** Records for this task follows **

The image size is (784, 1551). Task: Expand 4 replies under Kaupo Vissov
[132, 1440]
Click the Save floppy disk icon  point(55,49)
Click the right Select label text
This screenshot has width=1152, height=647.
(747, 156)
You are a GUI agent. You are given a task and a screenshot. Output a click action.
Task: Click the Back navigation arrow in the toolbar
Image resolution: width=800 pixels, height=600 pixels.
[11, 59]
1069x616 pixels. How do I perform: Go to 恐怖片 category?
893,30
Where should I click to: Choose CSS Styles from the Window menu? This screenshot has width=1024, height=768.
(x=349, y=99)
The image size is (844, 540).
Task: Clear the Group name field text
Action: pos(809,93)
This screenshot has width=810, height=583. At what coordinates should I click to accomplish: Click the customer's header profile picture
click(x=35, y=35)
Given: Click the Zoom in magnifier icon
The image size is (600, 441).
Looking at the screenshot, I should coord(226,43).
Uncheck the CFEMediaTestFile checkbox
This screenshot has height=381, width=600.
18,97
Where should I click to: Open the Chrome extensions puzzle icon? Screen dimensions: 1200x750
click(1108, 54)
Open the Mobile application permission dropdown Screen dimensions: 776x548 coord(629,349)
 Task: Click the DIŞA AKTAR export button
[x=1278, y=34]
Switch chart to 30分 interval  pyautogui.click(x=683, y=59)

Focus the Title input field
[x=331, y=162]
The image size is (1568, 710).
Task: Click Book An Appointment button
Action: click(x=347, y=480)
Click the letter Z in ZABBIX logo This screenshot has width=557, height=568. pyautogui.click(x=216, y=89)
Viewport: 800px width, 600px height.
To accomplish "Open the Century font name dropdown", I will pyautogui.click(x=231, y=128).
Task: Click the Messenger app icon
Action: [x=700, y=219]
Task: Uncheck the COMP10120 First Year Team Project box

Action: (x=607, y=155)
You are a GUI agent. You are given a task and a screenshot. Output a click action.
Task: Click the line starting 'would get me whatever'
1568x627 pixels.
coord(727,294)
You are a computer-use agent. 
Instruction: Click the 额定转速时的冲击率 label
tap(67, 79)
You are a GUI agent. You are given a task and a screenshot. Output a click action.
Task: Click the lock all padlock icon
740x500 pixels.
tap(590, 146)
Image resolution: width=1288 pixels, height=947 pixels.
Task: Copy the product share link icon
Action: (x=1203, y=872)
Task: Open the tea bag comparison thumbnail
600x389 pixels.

** End of Records for this task **

Word for word, restate the data above from its first line down to and including the line with "Viewport: 800px width, 600px height.".

The image size is (784, 1551). Task: Expand 4 replies under Kaupo Vissov
[132, 1440]
Click the Save floppy disk icon  point(55,49)
Click the right Select label text
This screenshot has width=1152, height=647.
(747, 156)
You are a GUI agent. You are given a task and a screenshot. Output a click action.
Task: Click the Back navigation arrow in the toolbar
Image resolution: width=800 pixels, height=600 pixels.
[11, 59]
1069x616 pixels. How do I perform: Go to 恐怖片 category?
893,30
Where should I click to: Choose CSS Styles from the Window menu? This screenshot has width=1024, height=768.
(x=349, y=99)
The image size is (844, 540).
Task: Clear the Group name field text
Action: pos(809,93)
This screenshot has width=810, height=583. At what coordinates should I click to accomplish: Click the customer's header profile picture
click(x=35, y=35)
Given: Click the Zoom in magnifier icon
The image size is (600, 441).
Looking at the screenshot, I should coord(226,43).
Uncheck the CFEMediaTestFile checkbox
This screenshot has height=381, width=600.
18,97
Where should I click to: Open the Chrome extensions puzzle icon? Screen dimensions: 1200x750
click(1108, 54)
Open the Mobile application permission dropdown Screen dimensions: 776x548 coord(629,349)
 Task: Click the DIŞA AKTAR export button
[x=1278, y=34]
Switch chart to 30分 interval  pyautogui.click(x=683, y=59)

Focus the Title input field
[x=331, y=162]
The image size is (1568, 710).
Task: Click Book An Appointment button
Action: click(x=347, y=480)
Click the letter Z in ZABBIX logo This screenshot has width=557, height=568. pyautogui.click(x=216, y=89)
Viewport: 800px width, 600px height.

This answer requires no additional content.